▶ **EXERCISE SET**
1: Reproduce the passage about Shurtleff and campaign donors below from "Shurtleff denied Swallow" to "years in office.".
2: Extend the passage about Shurtleff and campaign donors, starting right after its final sentence.

▶ **SELECTED EXCERPT**
Shurtleff denied Swallow made such an offer in any meetings he attended. If he had, Shurtleff said, he would have put a stop to it. He said in an interview that no donor was ever given preferential treatment during his 12 years in office.
"I can go to my grave and face my God knowing that I never gave anyone special treatment or did anything inappropriate," Shurtleff said. "I was so cautious, any time I ever talked to one of these guys and every time I got a campaign contribution, I said, ‘You understand this has nothing to do with the job?’ "
David Irvine, an attorney and former legislator who works with the group Utahns for Ethical Government, said if the stories the businessmen are telling are true, the law was absolutely broken.
"That’s straight-up pay to play," Irvine said, "and I don’t see any way that a prosecutor could consider that to be a legal, legitimate transaction or discussion."

▶ **ROWS**
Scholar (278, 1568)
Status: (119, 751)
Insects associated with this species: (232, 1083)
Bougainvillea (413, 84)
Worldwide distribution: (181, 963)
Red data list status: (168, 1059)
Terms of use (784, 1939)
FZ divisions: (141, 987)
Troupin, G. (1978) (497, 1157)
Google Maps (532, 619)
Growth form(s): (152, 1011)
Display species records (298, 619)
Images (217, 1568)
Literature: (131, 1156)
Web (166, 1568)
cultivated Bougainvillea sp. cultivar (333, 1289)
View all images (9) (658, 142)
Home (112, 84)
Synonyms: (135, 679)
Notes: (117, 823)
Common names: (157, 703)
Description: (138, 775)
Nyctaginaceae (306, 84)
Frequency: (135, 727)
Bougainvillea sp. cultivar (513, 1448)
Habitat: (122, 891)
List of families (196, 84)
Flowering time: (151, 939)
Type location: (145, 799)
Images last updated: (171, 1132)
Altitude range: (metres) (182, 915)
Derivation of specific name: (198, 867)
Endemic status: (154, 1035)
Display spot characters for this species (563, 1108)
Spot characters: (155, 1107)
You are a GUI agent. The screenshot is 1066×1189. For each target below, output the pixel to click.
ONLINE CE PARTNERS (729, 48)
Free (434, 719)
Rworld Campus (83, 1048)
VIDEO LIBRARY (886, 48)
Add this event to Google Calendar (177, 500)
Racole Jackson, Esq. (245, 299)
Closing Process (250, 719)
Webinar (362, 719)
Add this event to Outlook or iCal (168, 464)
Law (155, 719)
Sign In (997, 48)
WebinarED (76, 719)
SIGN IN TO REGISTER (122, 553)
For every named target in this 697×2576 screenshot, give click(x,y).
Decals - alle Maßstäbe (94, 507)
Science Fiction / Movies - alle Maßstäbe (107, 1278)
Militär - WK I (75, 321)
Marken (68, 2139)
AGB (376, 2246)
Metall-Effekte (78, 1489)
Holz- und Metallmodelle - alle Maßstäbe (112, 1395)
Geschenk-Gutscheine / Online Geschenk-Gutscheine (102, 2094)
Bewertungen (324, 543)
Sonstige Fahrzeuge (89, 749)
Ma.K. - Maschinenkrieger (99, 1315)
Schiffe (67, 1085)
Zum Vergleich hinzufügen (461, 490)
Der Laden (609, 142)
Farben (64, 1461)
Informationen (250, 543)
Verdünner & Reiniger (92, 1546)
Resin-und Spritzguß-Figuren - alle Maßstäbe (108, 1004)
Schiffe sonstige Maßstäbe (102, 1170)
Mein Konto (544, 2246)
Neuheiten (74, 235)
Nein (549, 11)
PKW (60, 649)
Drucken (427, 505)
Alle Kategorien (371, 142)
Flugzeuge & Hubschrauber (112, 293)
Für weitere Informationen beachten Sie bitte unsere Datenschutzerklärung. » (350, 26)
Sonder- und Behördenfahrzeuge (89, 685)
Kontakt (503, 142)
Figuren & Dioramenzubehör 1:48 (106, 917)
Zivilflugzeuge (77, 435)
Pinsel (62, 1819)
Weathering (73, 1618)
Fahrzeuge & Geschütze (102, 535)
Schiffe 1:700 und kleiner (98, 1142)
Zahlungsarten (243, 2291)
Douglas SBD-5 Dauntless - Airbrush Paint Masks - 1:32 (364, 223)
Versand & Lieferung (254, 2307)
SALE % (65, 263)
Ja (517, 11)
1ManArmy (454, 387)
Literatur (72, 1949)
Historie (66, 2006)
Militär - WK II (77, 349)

▶ **TASK-BY-TASK OUTPUTS**
1:
Shurtleff denied Swallow made such an offer in any meetings he attended. If he had, Shurtleff said, he would have put a stop to it. He said in an interview that no donor was ever given preferential treatment during his 12 years in office.

2:
Another lawyer also said the allegations raised serious questions.
"Just from a smell test, it’s something that a prosecutor is going to have to look long and hard at," said Brett Parkinson, a former federal prosecutor in Utah who now practices in California. But, he said, corroborating the stories could be difficult.
In one meeting, Swallow reportedly told donors on hand that they were in a "high-risk" industry, and that customers who have second thoughts can demand refunds and make complaints to regulators if they aren’t satisfied.